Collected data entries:
--
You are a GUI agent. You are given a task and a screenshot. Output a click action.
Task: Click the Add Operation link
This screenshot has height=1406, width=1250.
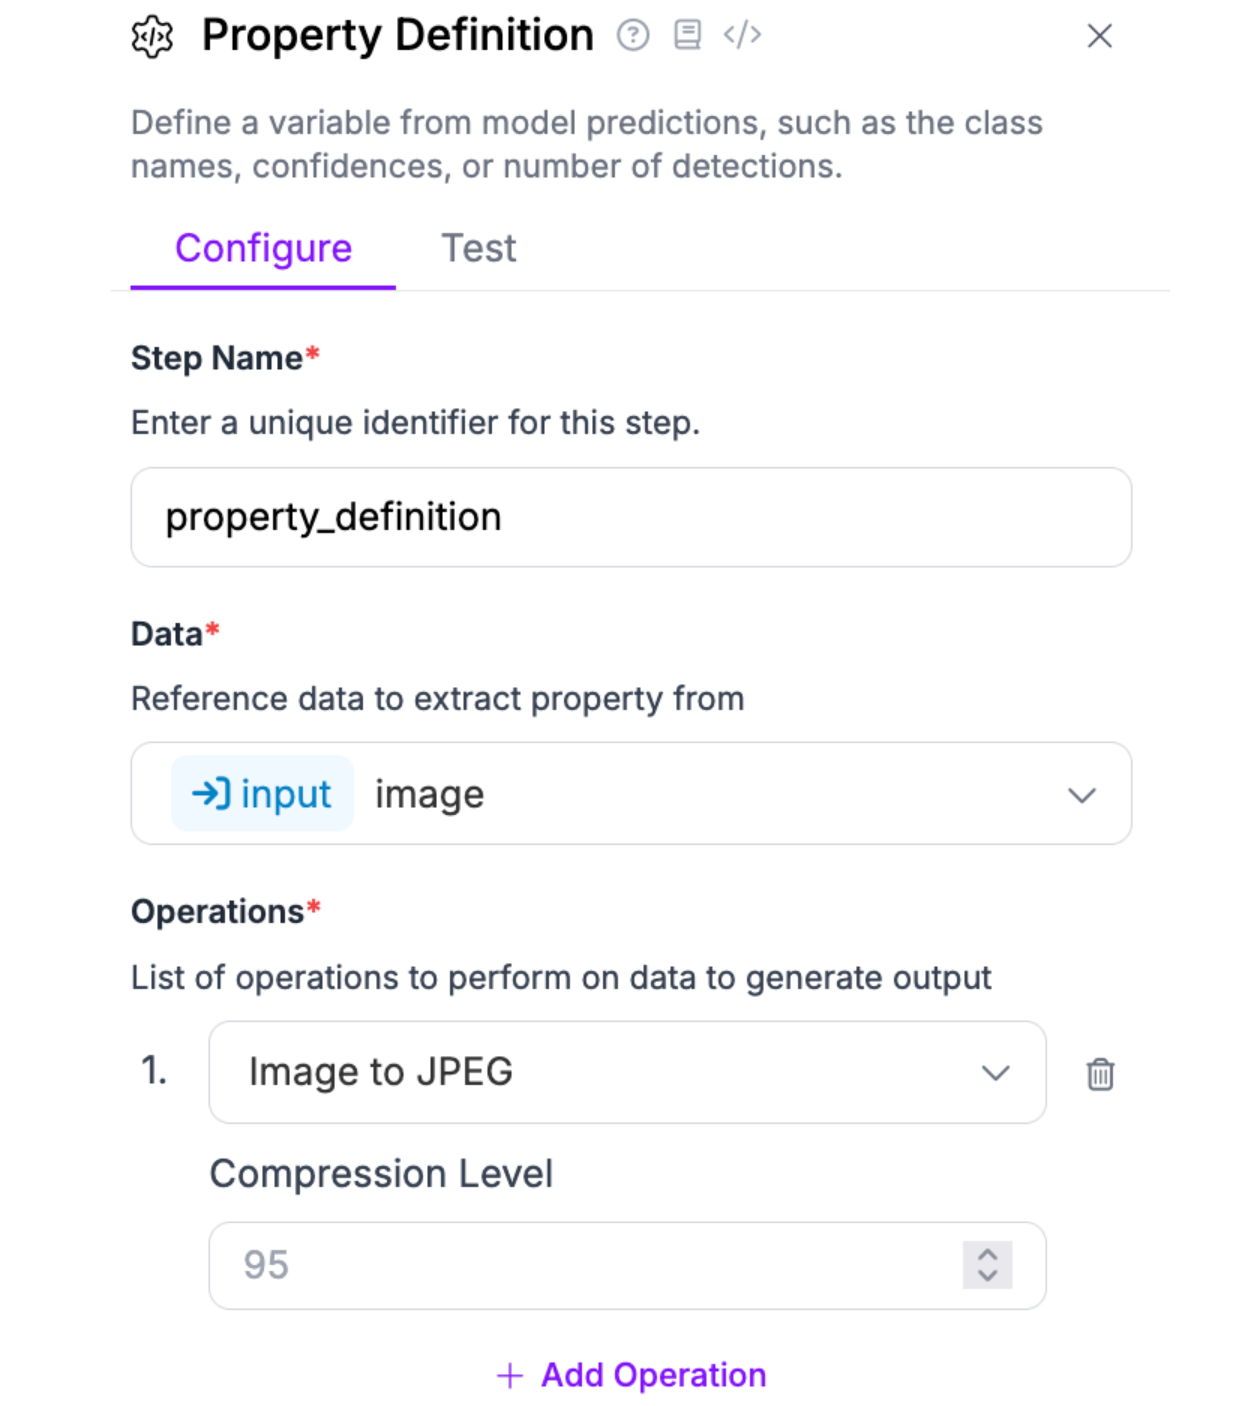[x=653, y=1376]
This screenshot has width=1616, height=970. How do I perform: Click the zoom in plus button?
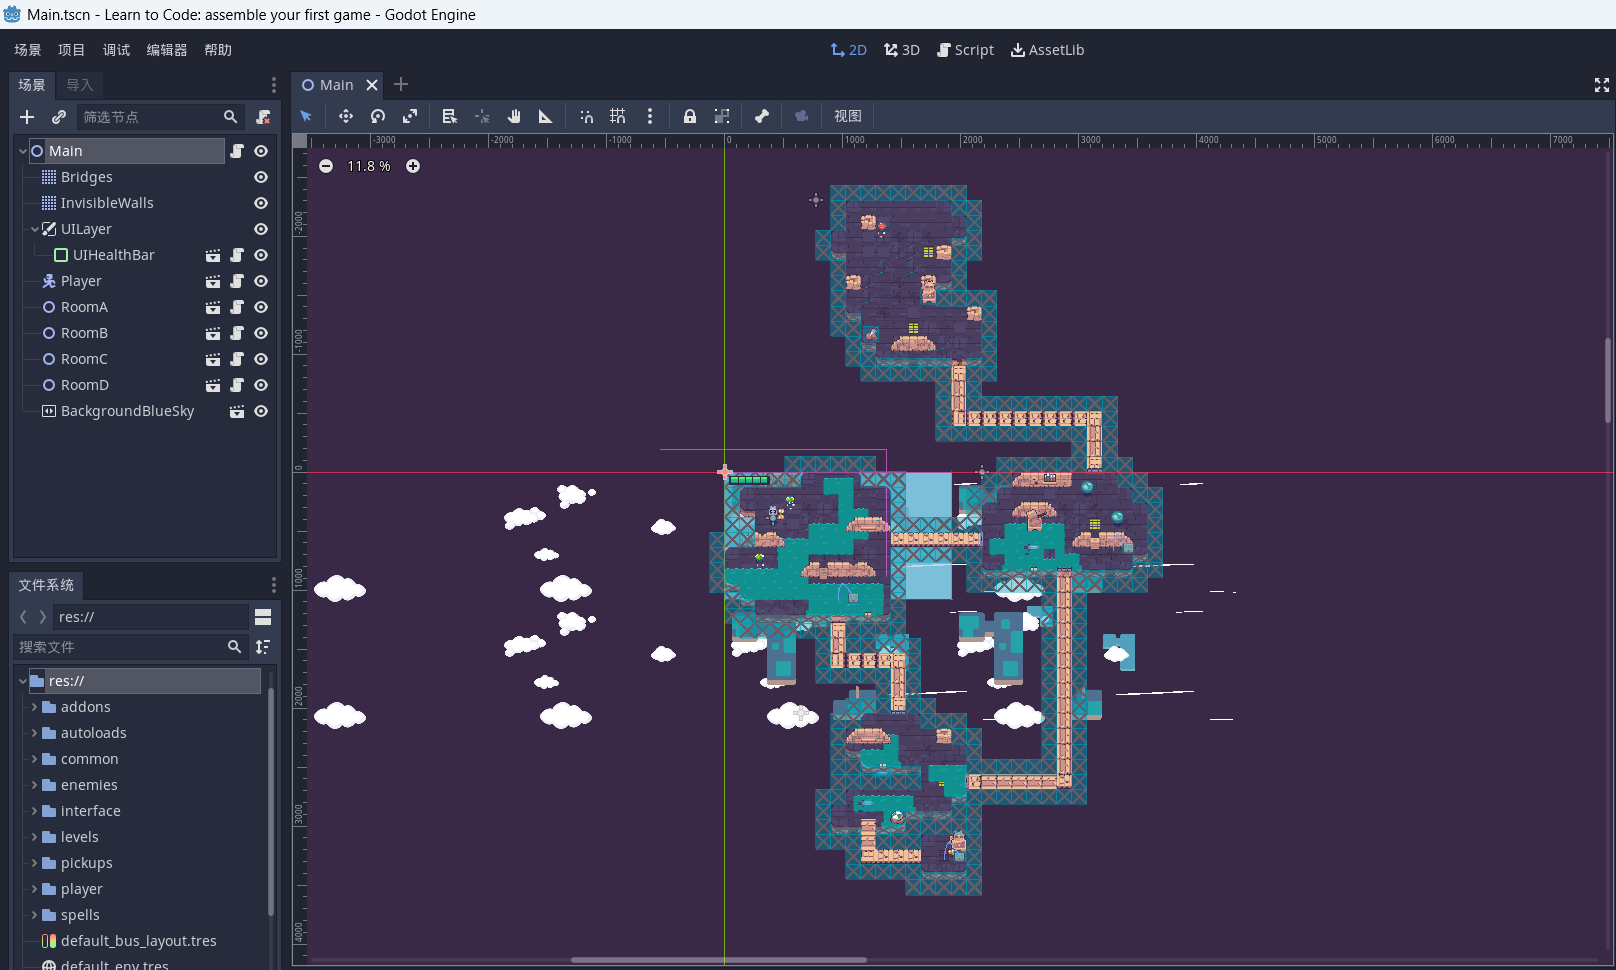click(x=413, y=166)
--
> Exercise objective
Exact copies of the lines from the one containing "Task: Click the Add Operation link" through the final line of the data are required; pictures are to be omitted.

> Output of the task
Task: Click the Add Operation link
This screenshot has height=1406, width=1250.
[x=653, y=1376]
This screenshot has width=1616, height=970. How do I perform: Click the zoom in plus button?
click(x=413, y=166)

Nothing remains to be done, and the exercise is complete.